A whole year later and after countless revisions, I finally settled on something I could say with confidence:
Be careful what kind of stories you're telling yourself
They shape the entire world.
I'm going to continue trying. I can't promise anything in terms of consistency. It never really was my strong suit. But the story I'm telling myself now is that consistency is a myth built by hyper-capitalists to turn us all into content mills anyway. What's more important is that we-I don't let a missed beat completely derail us-me from creating the things we-I enjoy.

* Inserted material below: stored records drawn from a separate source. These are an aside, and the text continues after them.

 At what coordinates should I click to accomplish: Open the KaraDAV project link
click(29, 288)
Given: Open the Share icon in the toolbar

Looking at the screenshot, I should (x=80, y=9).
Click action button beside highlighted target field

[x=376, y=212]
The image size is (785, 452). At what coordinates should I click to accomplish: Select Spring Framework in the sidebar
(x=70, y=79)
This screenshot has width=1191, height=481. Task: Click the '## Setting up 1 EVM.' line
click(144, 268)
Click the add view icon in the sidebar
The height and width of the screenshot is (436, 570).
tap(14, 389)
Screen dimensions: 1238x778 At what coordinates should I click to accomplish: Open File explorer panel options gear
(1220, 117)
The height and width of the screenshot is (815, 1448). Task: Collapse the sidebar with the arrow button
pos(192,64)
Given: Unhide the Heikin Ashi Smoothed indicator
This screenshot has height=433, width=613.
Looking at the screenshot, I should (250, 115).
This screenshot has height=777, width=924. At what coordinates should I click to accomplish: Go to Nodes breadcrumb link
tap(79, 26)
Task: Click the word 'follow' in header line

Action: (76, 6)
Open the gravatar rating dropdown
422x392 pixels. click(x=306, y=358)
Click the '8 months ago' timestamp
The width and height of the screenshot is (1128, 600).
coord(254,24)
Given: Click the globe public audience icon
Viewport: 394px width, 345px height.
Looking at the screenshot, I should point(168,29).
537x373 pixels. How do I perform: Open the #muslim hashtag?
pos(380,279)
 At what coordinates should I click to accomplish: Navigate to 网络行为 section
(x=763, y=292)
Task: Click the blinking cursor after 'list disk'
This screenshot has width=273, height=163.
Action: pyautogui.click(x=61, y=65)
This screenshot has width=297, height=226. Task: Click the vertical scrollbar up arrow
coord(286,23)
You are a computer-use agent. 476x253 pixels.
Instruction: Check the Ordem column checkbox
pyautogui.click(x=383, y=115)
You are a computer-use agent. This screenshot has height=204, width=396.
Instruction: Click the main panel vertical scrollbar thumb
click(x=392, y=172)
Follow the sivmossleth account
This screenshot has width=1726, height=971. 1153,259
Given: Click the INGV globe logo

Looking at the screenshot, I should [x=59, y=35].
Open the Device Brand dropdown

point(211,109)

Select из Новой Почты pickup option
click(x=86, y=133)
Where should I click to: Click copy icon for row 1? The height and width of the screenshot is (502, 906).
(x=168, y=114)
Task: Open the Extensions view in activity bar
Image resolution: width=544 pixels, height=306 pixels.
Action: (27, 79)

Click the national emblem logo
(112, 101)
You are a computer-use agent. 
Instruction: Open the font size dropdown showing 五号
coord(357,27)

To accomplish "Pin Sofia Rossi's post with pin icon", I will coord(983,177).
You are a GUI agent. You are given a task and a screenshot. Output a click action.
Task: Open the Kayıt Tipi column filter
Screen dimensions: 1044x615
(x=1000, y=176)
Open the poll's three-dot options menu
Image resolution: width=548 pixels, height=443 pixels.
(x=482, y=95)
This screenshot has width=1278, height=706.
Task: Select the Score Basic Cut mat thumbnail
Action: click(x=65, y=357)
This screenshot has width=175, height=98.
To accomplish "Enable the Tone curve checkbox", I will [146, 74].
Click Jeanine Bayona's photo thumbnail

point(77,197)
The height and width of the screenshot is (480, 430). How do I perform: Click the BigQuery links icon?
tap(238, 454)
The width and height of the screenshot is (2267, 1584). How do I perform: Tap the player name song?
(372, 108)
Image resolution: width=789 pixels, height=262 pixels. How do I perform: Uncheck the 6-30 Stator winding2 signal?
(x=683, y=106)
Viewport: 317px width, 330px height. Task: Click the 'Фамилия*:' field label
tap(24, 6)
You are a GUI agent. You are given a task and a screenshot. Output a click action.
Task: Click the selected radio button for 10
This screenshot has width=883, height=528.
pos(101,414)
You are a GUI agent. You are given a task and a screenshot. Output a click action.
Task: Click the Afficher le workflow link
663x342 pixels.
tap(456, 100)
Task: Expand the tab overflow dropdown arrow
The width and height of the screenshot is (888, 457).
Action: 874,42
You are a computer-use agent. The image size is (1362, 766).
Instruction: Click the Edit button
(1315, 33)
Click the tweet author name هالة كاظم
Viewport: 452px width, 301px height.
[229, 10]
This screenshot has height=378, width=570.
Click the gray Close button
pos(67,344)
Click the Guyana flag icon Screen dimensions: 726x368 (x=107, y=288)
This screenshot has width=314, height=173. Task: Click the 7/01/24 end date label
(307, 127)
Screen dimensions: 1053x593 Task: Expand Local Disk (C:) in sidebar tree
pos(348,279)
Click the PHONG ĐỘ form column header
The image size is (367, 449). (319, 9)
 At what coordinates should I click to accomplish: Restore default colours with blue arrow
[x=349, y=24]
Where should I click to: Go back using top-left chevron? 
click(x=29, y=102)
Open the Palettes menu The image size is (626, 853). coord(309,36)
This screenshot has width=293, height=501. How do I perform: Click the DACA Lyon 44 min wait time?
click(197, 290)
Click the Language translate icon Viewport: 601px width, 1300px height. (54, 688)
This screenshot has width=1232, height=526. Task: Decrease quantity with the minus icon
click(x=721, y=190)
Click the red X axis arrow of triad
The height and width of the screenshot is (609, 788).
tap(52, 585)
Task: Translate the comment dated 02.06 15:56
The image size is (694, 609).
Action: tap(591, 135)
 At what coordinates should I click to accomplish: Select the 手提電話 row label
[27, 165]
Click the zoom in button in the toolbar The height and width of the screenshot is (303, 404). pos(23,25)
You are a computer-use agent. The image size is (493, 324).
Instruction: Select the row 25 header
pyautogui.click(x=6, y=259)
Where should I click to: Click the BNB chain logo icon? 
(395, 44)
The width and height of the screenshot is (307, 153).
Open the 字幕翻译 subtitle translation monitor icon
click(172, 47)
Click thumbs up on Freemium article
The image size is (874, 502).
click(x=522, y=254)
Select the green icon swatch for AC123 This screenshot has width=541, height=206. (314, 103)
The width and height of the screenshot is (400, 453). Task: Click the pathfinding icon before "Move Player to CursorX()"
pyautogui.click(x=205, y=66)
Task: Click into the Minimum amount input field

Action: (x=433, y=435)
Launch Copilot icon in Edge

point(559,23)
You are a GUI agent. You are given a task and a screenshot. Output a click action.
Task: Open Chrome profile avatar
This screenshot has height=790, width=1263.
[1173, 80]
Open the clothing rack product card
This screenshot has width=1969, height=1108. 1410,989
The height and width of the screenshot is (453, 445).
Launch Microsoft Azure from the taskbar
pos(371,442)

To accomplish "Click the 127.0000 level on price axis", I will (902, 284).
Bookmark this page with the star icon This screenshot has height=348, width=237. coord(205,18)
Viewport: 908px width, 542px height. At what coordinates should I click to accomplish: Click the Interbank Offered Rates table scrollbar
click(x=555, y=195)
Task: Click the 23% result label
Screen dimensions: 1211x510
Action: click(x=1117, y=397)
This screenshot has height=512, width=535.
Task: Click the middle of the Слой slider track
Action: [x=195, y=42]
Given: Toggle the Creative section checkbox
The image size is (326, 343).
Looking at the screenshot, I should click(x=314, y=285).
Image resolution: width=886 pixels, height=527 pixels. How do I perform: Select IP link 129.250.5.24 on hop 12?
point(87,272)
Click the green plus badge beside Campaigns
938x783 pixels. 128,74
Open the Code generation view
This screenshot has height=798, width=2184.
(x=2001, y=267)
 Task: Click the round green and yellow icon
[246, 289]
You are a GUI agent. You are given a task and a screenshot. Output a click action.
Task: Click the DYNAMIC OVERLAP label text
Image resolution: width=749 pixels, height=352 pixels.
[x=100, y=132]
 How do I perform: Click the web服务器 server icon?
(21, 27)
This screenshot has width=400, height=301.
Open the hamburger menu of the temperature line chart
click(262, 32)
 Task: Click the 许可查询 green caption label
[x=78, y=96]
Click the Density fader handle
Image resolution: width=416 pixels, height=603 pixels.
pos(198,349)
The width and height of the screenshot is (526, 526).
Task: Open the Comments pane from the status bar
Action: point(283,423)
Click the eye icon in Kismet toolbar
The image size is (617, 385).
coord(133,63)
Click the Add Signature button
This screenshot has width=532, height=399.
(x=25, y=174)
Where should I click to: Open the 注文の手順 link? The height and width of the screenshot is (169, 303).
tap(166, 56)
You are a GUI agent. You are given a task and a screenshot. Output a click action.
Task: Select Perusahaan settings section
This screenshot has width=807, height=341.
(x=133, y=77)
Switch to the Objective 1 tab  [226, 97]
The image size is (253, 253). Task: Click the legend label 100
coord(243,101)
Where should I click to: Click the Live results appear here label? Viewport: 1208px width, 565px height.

As I mention in the video though, it's not just that a scheduling misstep caused me to spiral – the world continues a drumbeat of news so awful and frankly weird that reading the headlines can ruin my day. A lot of things happened just this week that I would've never imagined to put on any bingo cards a few years ago. I won't talk much about them except to say that I don't celebrate political killings, yet I don't pretend to mourn for the deaths of heinous people, and I hope that this doesn't turn into America's Reichstag Fire even though – heaven knows, Republicans seem hell-bent on trying to create one.
It's hard, in these times, to not let current events knock the wind out of your sails. I think there's nothing to do but get better at navigating around them.
🪢related threads
- Something about this excerpt feels relatable: "Tolstoy had also been in his sixties when he learned how to ride a bicycle. He took his first lesson exactly one month after the death of his and Sonya’s beloved youngest son. Both the bicycle and an introductory lesson were a gift from the Moscow Society of Velocipede-Lovers. One can only guess how Sonya felt, in her mourning, to see her husband teetering along the garden paths. ‘Tolstoy has learned to ride a bicycle,’ Chertkov noted at that time. ‘Is this not inconsistent with Christian ideals?’" [Granta]
- "Once a universal feature of human psychology, the “unhappiness hump” in midlife has disappeared, replaced by a new trend: mental health is worst in youth and improves with age." I suppose instead of a mid-life crisis, we just have a sustained all-life crisis these days. [Science Daily]
- Maybe part of the reason is that it's just so hard to find a job these days – not even a job that's not bullshit. Just a job: "I did everything “right,” I worked so fucking hard, I did all those fucking internships, I even have a bunch of situational privilege, and now I’m somehow both undertrained and overeducated for everything. She’s not picky; she doesn’t even want a job she’s “passionate about.” She just wants a job." I feel you on that, young ones. [Culture Study]
- But also maybe it's always been that hard for a lot of people. Right before I started applying for yet another grad degree, my aunt told me of a show that I absolutely should watch about a 40-year-old who, due to extended time away from work and a terrible job market, pretends to be 26 in order to get an entry-level position at a publishing company. Starring Sutton Foster. It began airing in 2015. [Younger]
✨something to enjoy
I love Sutton Foster. I don't know if I can full-throatily endorse Younger since I watched two episodes and lost interest (maybe it gets better? maybe one sick day I'll return and try it again. It did manage to last seven seasons). But I can endorse a whole lot of other work she's done, including her debut in Thoroughly Modern Millie, which is a piece of pop culture I return to at least once – often multiple times – a year.
🗨️a final quote
Life really does begin at 40. Up until then you are just doing research.